**Task instructions**
1. From the ACPI patch email, reproduce word for word the part starting at "On Wed, Nov 08, 2017" and ending at "This can deadlock.".
2. List every function the ACPI patch email names with a pair of parentheses after it.

**Document**
▽

All of lore.kernel.org
 help / color / mirror / Atom feed
From: "Ville Syrjälä" <ville.syrjala@linux.intel.com>
To: "Rafael J. Wysocki" <rafael@kernel.org>
Cc: "Rafael J. Wysocki" <rjw@rjwysocki.net>,
	ACPI Devel Maling List <linux-acpi@vger.kernel.org>,
	intel-gfx <intel-gfx@lists.freedesktop.org>,
	Stable <stable@vger.kernel.org>,
	"Rafael J . Wysocki" <rafael.j.wysocki@intel.com>,
	Len Brown <lenb@kernel.org>,
	Peter Zijlstra <peterz@infradead.org>, Tejun Heo <tj@kernel.org>,
	Ingo Molnar <mingo@kernel.org>
Subject: Re: [PATCH] ACPI / PM: Fix acpi_pm_notifier_lock vs. flush_workqueue() deadlock
Date: Wed, 8 Nov 2017 14:31:22 +0200	[thread overview]
Message-ID: <20171108123122.GY10981@intel.com> (raw)
In-Reply-To: <CAJZ5v0hDWbxHSJn++8JneA7UHO1_0wUoYFg_y26DKDqPV2ZejA@mail.gmail.com>

On Wed, Nov 08, 2017 at 01:23:56PM +0100, Rafael J. Wysocki wrote:
> On Wed, Nov 8, 2017 at 12:06 AM, Rafael J. Wysocki <rjw@rjwysocki.net> wrote:
> > On Tuesday, November 7, 2017 11:47:54 PM CET Rafael J. Wysocki wrote:
> >> On Tue, Nov 7, 2017 at 10:08 PM, Ville Syrjala
> >> <ville.syrjala@linux.intel.com> wrote:
> >> > From: Ville Syrjälä <ville.syrjala@linux.intel.com>
> >> >
> >> > acpi_remove_pm_notifier() ends up calling flush_workqueue() while
> >> > holding acpi_pm_notifier_lock, and that same lock is taken by
> >> > by the work via acpi_pm_notify_handler(). This can deadlock.

△

**Information given**
▽

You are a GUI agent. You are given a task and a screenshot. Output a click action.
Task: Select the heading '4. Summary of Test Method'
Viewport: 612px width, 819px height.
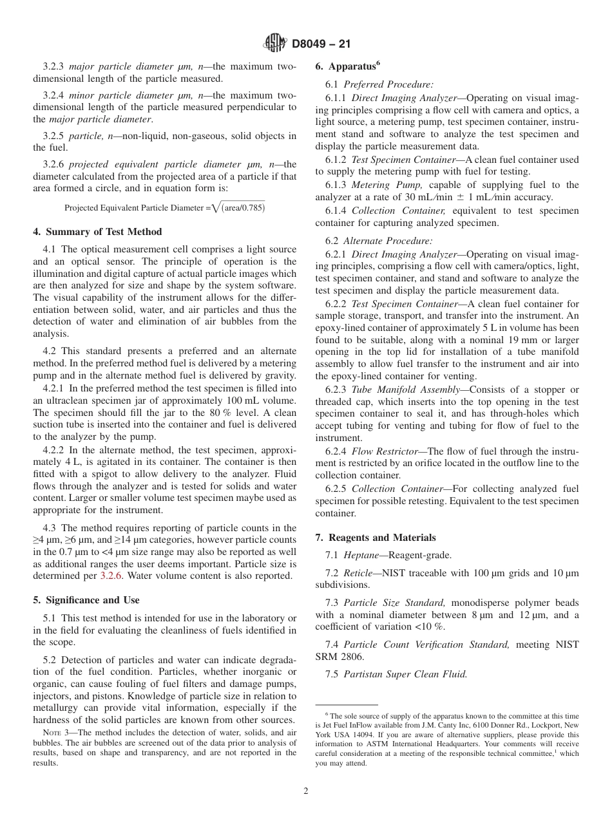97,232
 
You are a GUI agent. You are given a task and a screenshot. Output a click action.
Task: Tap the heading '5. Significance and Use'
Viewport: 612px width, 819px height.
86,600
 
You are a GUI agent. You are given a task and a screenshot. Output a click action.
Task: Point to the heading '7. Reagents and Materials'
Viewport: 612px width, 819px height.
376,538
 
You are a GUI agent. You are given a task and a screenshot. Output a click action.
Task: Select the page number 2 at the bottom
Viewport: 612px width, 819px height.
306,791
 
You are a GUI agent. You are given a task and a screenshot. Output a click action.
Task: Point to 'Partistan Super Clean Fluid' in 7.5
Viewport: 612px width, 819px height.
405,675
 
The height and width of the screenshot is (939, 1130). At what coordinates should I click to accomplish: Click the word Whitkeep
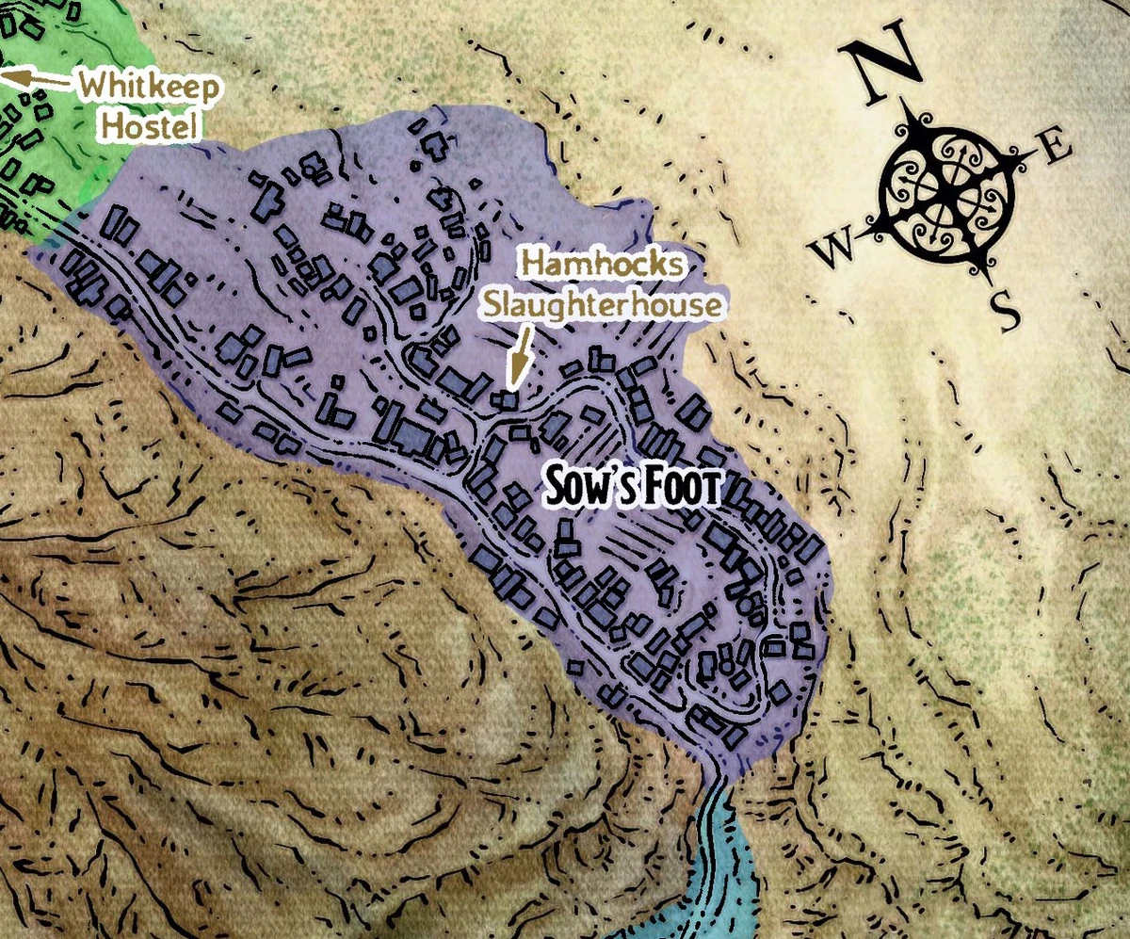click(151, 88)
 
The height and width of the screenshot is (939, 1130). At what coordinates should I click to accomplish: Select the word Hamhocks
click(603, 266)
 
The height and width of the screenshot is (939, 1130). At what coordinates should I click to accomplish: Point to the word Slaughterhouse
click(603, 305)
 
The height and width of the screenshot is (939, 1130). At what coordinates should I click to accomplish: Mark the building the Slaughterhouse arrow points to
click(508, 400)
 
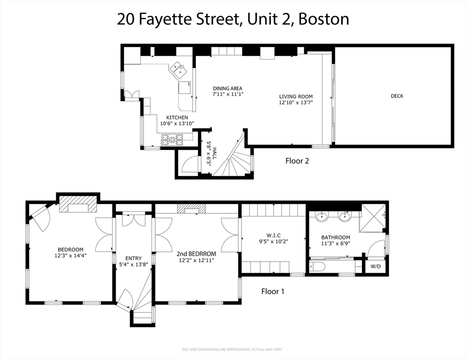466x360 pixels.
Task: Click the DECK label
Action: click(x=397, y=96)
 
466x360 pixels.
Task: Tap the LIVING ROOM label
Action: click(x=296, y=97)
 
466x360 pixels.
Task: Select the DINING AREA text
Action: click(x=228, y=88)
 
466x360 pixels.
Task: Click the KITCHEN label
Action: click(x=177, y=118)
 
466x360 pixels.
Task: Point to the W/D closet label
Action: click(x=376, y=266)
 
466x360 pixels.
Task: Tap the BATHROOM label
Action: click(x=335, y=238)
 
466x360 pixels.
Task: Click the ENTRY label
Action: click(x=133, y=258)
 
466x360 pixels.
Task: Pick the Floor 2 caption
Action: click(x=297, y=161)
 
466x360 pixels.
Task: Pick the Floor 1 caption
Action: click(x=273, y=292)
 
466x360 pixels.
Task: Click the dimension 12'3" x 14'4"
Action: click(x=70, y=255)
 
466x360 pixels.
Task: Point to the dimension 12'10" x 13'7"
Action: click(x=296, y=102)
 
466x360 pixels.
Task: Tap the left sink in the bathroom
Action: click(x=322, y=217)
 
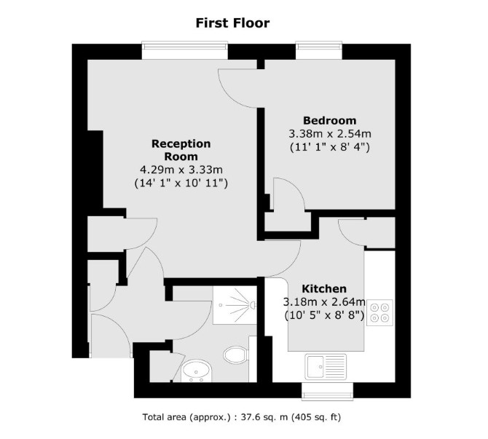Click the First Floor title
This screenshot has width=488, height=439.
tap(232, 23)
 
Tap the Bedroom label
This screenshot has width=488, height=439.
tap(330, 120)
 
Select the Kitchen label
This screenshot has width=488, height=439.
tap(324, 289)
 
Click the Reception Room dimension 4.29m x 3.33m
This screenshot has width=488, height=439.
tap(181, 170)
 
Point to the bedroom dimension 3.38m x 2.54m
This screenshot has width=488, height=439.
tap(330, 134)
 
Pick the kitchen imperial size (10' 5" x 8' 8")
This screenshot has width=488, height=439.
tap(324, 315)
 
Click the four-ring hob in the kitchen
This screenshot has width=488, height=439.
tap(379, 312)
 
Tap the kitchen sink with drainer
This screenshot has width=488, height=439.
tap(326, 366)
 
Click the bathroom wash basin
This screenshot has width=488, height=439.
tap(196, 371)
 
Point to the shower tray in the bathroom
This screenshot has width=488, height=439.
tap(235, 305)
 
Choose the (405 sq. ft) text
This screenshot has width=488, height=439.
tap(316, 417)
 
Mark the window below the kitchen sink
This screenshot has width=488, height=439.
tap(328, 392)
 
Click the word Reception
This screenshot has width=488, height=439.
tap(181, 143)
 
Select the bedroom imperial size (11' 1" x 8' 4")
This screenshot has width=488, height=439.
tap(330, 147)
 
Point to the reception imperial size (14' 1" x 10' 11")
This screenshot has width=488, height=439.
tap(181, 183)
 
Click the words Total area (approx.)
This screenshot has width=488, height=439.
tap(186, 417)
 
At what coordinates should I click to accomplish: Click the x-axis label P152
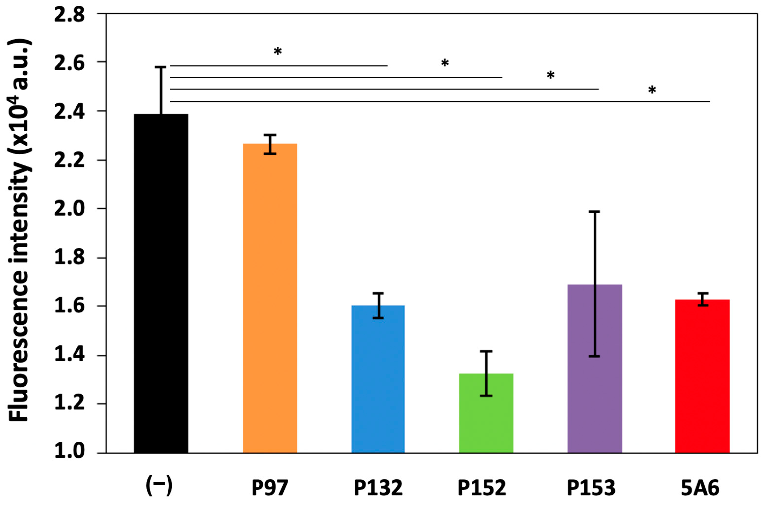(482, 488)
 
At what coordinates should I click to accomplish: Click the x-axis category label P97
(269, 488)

△
▽

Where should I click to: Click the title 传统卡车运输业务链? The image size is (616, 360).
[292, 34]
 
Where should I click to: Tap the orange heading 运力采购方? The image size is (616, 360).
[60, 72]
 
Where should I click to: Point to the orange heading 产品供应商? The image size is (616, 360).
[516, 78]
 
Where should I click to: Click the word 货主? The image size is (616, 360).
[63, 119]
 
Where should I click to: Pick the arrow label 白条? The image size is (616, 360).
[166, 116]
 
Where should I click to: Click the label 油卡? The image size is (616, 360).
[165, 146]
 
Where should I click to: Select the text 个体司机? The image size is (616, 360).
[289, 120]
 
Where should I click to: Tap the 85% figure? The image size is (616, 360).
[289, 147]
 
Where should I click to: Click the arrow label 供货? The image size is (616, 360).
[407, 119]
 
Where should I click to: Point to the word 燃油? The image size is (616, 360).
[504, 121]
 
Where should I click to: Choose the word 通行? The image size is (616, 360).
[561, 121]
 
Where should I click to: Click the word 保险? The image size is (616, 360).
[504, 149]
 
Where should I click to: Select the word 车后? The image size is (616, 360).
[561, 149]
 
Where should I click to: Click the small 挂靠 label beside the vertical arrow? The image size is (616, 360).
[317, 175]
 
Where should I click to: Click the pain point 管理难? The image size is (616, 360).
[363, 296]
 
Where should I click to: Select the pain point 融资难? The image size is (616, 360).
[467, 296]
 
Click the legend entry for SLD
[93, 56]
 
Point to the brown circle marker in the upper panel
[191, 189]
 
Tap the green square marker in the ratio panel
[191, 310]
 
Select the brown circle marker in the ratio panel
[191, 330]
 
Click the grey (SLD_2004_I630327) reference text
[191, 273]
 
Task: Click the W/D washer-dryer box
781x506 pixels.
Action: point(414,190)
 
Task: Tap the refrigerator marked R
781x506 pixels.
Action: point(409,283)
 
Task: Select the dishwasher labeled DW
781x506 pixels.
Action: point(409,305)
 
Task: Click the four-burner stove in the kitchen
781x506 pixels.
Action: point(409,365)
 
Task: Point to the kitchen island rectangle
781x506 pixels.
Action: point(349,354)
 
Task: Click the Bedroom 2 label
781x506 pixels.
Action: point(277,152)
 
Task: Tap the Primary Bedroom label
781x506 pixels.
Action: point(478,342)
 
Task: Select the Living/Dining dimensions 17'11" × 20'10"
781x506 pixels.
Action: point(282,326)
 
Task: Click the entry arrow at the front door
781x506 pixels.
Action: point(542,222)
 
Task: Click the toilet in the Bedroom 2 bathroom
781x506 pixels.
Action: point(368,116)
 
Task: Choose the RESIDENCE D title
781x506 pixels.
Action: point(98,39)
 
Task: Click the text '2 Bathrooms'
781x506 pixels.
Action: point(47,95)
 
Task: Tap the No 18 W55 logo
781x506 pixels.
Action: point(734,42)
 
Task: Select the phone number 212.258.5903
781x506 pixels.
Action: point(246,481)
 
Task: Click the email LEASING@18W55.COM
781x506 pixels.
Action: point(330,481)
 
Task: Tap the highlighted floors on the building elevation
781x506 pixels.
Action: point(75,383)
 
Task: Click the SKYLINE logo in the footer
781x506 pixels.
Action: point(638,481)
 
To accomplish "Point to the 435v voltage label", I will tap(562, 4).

△

**Task-by-task results**
1.
On Wed, Nov 08, 2017 at 01:23:56PM +0100, Rafael J. Wysocki wrote:
> On Wed, Nov 8, 2017 at 12:06 AM, Rafael J. Wysocki <rjw@rjwysocki.net> wrote:
> > On Tuesday, November 7, 2017 11:47:54 PM CET Rafael J. Wysocki wrote:
> >> On Tue, Nov 7, 2017 at 10:08 PM, Ville Syrjala
> >> <ville.syrjala@linux.intel.com> wrote:
> >> > From: Ville Syrjälä <ville.syrjala@linux.intel.com>
> >> >
> >> > acpi_remove_pm_notifier() ends up calling flush_workqueue() while
> >> > holding acpi_pm_notifier_lock, and that same lock is taken by
> >> > by the work via acpi_pm_notify_handler(). This can deadlock.

2.
- acpi_remove_pm_notifier()
- flush_workqueue()
- acpi_pm_notify_handler()